Fotografía de archivo tomada el 22 de febrero de 2008 del presidente de honor del Real Madrid, Alfredo di Stéfano. / JuanJo Martín (Efe)
Fotografía de archivo tomada el 22 de febrero de 2008 del presidente de honor del Real Madrid, Alfredo di Stéfano. / JuanJo Martín (Efe)

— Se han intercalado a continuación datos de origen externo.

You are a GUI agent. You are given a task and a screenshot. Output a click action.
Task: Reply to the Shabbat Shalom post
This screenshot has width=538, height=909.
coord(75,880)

Alfredo Di Stéfano fue convocado para jugar el mundial de Chile de 1962, pero no llegó a tocar el balón, (vieja, como lo llamaba él), por lesión. Se ha ido en pleno campeonato del mundo, el único evento donde no brilló. España era entonces un semillero de magníficos jugadores que flaqueaban al vestir la camiseta roja, y él no fue una excepción. Tampoco lo necesitó. Su clase y poderío inventaron al Real Madrid y le colocaron en el Olimpo de los inalcanzables. Cinco copas de Europa, una detrás de otra, con un aire de indolencia y atrevimiento que masacraba a los rivales sin alterar un pelo de su ralo cabello. Hasta los entrenadores le llamaban Don, cual mafioso siciliano al que convenía mostrar respeto, como los jugadores a los que se enfrentaba. Primero le observaban maravillados, y cuando llevaban tres goles en contra, aguardaban al final del partido para pedirle la camiseta. Nadie gobernó el campo de fútbol con tal talento y sabiduría. Hasta los rivales  obedecían sus órdenes.

Había nacido en Argentina, y tras maravillar en River Plate, una huelga de futbolistas le llevó a recalar en un club colombiano de irónico nombre, “Millonarios”. Jugaron en España una serie de amistosos y Santiago Bernabéu se fijó en el descarado rubio que dirigía la orquesta. Entonces, el Real Madrid precisaba a un artista que llenase las gradas de su flamante estadio. El Barcelona también estaba construyendo uno y no le pasó desapercibido. Pero ganar a Bernabéu, (como a Di Stéfano), era empresa inútil, y al final, la Federación optó por un pacto salomónico. La estrella jugaría un año con el Real Madrid y otro con el Barcelona. El Barcelona se retiró de la puja y regaló al Madrid su leyenda. Una sucesión de triunfos, un estilo de juego y una voluntad ganadora que se marchitaron con su salida del club. Frisaba los cuarenta y se resistía a colgar la camiseta. Tuvo un rifirrafe con Bernabéu y no volvió al club hasta tres lustros después, de entrenador y sacando al pasto a la Quinta del Buitre. Casi nada.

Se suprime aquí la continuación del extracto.